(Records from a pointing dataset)
================================

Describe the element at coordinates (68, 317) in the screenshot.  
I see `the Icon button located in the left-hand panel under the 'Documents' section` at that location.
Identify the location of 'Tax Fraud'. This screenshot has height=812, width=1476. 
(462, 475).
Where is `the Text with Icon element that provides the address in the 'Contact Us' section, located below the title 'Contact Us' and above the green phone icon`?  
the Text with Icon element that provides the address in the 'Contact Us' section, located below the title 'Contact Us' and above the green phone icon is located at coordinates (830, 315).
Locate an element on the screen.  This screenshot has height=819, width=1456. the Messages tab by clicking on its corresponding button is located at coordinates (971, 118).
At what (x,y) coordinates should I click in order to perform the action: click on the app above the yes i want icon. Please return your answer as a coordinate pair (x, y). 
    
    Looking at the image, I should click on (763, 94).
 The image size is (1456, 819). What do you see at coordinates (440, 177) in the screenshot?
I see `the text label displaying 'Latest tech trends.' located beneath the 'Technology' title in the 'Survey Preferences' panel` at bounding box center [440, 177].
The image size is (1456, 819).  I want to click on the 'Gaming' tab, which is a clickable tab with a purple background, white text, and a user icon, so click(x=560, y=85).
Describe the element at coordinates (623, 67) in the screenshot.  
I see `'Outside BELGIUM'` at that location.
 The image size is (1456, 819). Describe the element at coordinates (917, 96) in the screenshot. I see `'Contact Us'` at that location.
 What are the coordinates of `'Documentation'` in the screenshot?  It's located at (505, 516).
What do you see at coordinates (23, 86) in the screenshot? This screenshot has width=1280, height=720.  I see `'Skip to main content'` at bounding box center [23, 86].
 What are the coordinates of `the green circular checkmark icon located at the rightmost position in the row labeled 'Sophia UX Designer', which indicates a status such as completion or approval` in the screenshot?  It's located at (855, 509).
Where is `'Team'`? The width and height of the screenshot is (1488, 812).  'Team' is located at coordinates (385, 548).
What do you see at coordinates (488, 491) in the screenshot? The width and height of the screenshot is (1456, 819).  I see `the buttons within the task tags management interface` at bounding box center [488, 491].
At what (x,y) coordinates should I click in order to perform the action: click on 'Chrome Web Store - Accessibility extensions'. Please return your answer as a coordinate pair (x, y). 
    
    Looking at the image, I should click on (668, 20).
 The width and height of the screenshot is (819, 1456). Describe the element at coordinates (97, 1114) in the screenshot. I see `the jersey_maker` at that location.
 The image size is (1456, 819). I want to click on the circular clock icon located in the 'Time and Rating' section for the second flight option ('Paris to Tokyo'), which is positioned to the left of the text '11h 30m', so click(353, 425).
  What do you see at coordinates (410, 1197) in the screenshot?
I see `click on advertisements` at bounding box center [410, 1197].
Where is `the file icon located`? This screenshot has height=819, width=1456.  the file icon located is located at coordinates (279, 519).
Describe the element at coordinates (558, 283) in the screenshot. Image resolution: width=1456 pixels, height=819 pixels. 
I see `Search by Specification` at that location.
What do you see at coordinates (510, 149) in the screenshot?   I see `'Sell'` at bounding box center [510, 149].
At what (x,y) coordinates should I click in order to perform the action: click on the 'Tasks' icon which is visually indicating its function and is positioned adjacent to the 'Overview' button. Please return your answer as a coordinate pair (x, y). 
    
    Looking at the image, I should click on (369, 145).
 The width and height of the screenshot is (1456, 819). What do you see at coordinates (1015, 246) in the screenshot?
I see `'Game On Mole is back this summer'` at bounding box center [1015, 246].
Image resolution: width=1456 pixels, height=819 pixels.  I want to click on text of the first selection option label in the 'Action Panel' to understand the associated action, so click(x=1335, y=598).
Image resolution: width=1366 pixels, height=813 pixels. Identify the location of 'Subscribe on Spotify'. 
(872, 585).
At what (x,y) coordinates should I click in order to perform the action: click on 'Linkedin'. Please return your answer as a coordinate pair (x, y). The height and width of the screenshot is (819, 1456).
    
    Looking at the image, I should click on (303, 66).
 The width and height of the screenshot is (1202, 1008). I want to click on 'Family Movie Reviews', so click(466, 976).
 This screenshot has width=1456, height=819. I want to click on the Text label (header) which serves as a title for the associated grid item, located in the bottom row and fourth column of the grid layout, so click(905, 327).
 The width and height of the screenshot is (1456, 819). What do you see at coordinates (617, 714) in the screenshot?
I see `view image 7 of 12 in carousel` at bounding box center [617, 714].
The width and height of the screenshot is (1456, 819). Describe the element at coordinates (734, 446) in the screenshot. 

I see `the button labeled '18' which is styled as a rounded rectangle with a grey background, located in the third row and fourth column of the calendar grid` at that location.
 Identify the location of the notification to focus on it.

================================

→ **GIVEN INSTRUCTION**: Report every line of the items above that contains the string "resolution".

→ **RESULT OF THIS EXERCISE**:
Describe the element at coordinates (558, 283) in the screenshot. Image resolution: width=1456 pixels, height=819 pixels. 
Image resolution: width=1456 pixels, height=819 pixels.  I want to click on text of the first selection option label in the 'Action Panel' to understand the associated action, so click(x=1335, y=598).
Image resolution: width=1366 pixels, height=813 pixels. Identify the location of 'Subscribe on Spotify'. 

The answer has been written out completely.